◆ WORK ITEM
Return exactly the span of lines in the following data that opens with the line containing "Size 1XL (193, 1269)" and closes with the line containing "Bottoms (62, 1242)". Include nothing else.

——————

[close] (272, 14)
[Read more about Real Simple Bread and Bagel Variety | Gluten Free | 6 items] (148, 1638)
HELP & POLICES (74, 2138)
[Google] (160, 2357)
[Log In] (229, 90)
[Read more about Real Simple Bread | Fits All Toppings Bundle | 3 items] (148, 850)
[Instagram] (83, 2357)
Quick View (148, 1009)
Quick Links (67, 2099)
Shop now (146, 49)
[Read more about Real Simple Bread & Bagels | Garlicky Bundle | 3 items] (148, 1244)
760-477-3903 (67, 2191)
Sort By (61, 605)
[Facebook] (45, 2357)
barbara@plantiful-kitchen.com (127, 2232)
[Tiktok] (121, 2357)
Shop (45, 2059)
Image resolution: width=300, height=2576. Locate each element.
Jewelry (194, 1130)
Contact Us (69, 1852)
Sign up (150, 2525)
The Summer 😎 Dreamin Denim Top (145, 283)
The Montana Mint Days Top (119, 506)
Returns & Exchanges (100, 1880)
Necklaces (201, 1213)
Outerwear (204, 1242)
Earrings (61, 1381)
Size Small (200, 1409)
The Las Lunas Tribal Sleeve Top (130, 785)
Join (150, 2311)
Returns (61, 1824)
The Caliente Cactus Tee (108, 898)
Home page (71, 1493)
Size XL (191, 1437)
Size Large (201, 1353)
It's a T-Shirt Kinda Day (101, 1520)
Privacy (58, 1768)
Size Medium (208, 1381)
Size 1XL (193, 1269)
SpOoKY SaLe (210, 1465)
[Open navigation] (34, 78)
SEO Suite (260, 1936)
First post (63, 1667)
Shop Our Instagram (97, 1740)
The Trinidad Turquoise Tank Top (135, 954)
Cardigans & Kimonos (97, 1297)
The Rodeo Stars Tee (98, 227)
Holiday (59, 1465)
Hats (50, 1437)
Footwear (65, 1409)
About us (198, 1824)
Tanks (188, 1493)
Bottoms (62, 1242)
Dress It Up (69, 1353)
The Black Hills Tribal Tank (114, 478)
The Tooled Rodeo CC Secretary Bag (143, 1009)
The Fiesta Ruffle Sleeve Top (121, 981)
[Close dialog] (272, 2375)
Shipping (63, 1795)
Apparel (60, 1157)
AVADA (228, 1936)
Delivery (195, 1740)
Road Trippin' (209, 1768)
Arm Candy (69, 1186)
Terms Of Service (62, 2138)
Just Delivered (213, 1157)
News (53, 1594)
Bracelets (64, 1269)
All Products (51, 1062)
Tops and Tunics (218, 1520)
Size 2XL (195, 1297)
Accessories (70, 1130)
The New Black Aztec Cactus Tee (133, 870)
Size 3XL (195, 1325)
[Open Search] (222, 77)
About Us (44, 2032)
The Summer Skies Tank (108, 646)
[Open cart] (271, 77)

——————

◆ YOUR SOLUTION
Size 1XL (193, 1269)
SpOoKY SaLe (210, 1465)
[Open navigation] (34, 78)
SEO Suite (260, 1936)
First post (63, 1667)
Shop Our Instagram (97, 1740)
The Trinidad Turquoise Tank Top (135, 954)
Cardigans & Kimonos (97, 1297)
The Rodeo Stars Tee (98, 227)
Holiday (59, 1465)
Hats (50, 1437)
Footwear (65, 1409)
About us (198, 1824)
Tanks (188, 1493)
Bottoms (62, 1242)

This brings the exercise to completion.